-------- Text provided
You were close when you asked if the operation is atomic. It is, but your problem is that it's not sufficiently isolated from other statements that run.

You might ask yourself why this occurs. The answer is scalability. Operations that aren't as isolated don't require the level of locks as those that are more isolated. By being "looser" with the locks, you cut the lock contention on the system and the system becomes more scalable.

When you increase your transaction isolation level to REPEATABLE READ, the database server automatically puts the proper locks on objects to ensure that no other transaction can change what your transaction reads while it's reading it. By putting the UPDLOCK hint on the table, you have essentially manually increased the isolation level of your transaction.

I hope this clears up a bit of conceptual stuff. Oh, and one more thing. If you're using connection pooling, make sure to set the transaction isolation level back to READ COMMITTED (which is usually the default) at the end of your statement, or future statements executed against that pooled connection may also run in the higher isolation level, which could cause your system to scale poorly.

(also see gbn's answer, which has the benefit of using less locks, but for your specific situation should be adequate)

Dave Markle
Thanks - I take your point about locking hints being smelly. I'll definately just use your suggestion for the general case, but I think I'm gonna go with gbn's more direct approach in this particular case.
Adam
----------------
-------- Dataset rows
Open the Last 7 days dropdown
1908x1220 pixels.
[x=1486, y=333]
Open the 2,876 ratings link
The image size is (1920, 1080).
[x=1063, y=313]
----------------
### Work to do
A. Reproduce everything in the transaction isolation discussion from "You were close" down to "of your transaction.".
B. Answer these questions using the transaction isolation discussion:
(i) What one-word reason does it give for why operations are less isolated?
(ii) Which hint placed on the table is described as manually raising the transaction's isolation level?
(iii) With connection pooling, which isolation level should be restored at the end of a statement?

### Outputs for the tasks
A.
You were close when you asked if the operation is atomic. It is, but your problem is that it's not sufficiently isolated from other statements that run.

You might ask yourself why this occurs. The answer is scalability. Operations that aren't as isolated don't require the level of locks as those that are more isolated. By being "looser" with the locks, you cut the lock contention on the system and the system becomes more scalable.

When you increase your transaction isolation level to REPEATABLE READ, the database server automatically puts the proper locks on objects to ensure that no other transaction can change what your transaction reads while it's reading it. By putting the UPDLOCK hint on the table, you have essentially manually increased the isolation level of your transaction.

B.
(i) Scalability.
(ii) UPDLOCK.
(iii) READ COMMITTED.